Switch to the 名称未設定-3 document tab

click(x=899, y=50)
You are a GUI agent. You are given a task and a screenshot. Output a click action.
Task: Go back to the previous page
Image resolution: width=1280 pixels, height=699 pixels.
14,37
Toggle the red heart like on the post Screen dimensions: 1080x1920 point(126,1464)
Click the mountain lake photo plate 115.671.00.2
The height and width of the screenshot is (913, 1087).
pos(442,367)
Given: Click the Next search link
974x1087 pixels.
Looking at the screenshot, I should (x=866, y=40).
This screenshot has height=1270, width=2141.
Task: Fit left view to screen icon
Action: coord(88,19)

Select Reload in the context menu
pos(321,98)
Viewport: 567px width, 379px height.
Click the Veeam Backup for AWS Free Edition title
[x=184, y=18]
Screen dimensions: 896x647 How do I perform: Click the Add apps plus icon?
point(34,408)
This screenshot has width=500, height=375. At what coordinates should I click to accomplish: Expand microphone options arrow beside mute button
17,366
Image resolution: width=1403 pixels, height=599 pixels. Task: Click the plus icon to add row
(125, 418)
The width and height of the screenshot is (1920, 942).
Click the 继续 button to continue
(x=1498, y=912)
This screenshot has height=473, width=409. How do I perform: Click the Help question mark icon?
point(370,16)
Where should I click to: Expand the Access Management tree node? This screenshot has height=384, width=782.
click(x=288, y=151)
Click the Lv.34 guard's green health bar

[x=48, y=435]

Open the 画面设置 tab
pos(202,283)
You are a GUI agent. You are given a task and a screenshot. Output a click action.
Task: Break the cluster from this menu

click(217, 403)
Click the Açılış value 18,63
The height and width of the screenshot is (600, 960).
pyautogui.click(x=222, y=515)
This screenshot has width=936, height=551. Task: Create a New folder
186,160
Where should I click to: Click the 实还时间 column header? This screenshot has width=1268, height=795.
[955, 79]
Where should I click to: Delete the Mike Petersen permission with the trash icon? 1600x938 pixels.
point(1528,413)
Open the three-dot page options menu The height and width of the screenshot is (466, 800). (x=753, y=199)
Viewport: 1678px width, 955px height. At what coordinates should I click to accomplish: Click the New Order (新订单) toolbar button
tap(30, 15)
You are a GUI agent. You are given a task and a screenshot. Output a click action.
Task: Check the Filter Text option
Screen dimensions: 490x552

════

* Stated exercise *
Print all of the records above again, line by line, with every character unchanged.

* Task output *
Switch to the 名称未設定-3 document tab

click(x=899, y=50)
You are a GUI agent. You are given a task and a screenshot. Output a click action.
Task: Go back to the previous page
Image resolution: width=1280 pixels, height=699 pixels.
14,37
Toggle the red heart like on the post Screen dimensions: 1080x1920 point(126,1464)
Click the mountain lake photo plate 115.671.00.2
The height and width of the screenshot is (913, 1087).
pos(442,367)
Given: Click the Next search link
974x1087 pixels.
Looking at the screenshot, I should (x=866, y=40).
This screenshot has height=1270, width=2141.
Task: Fit left view to screen icon
Action: coord(88,19)

Select Reload in the context menu
pos(321,98)
Viewport: 567px width, 379px height.
Click the Veeam Backup for AWS Free Edition title
[x=184, y=18]
Screen dimensions: 896x647 How do I perform: Click the Add apps plus icon?
point(34,408)
This screenshot has width=500, height=375. At what coordinates should I click to accomplish: Expand microphone options arrow beside mute button
17,366
Image resolution: width=1403 pixels, height=599 pixels. Task: Click the plus icon to add row
(125, 418)
The width and height of the screenshot is (1920, 942).
Click the 继续 button to continue
(x=1498, y=912)
This screenshot has height=473, width=409. How do I perform: Click the Help question mark icon?
point(370,16)
Where should I click to: Expand the Access Management tree node? This screenshot has height=384, width=782.
click(x=288, y=151)
Click the Lv.34 guard's green health bar

[x=48, y=435]

Open the 画面设置 tab
pos(202,283)
You are a GUI agent. You are given a task and a screenshot. Output a click action.
Task: Break the cluster from this menu

click(217, 403)
Click the Açılış value 18,63
The height and width of the screenshot is (600, 960).
pyautogui.click(x=222, y=515)
This screenshot has width=936, height=551. Task: Create a New folder
186,160
Where should I click to: Click the 实还时间 column header? This screenshot has width=1268, height=795.
[955, 79]
Where should I click to: Delete the Mike Petersen permission with the trash icon? 1600x938 pixels.
point(1528,413)
Open the three-dot page options menu The height and width of the screenshot is (466, 800). (x=753, y=199)
Viewport: 1678px width, 955px height. At what coordinates should I click to accomplish: Click the New Order (新订单) toolbar button
tap(30, 15)
You are a GUI agent. You are given a task and a screenshot. Output a click action.
Task: Check the Filter Text option
Screen dimensions: 490x552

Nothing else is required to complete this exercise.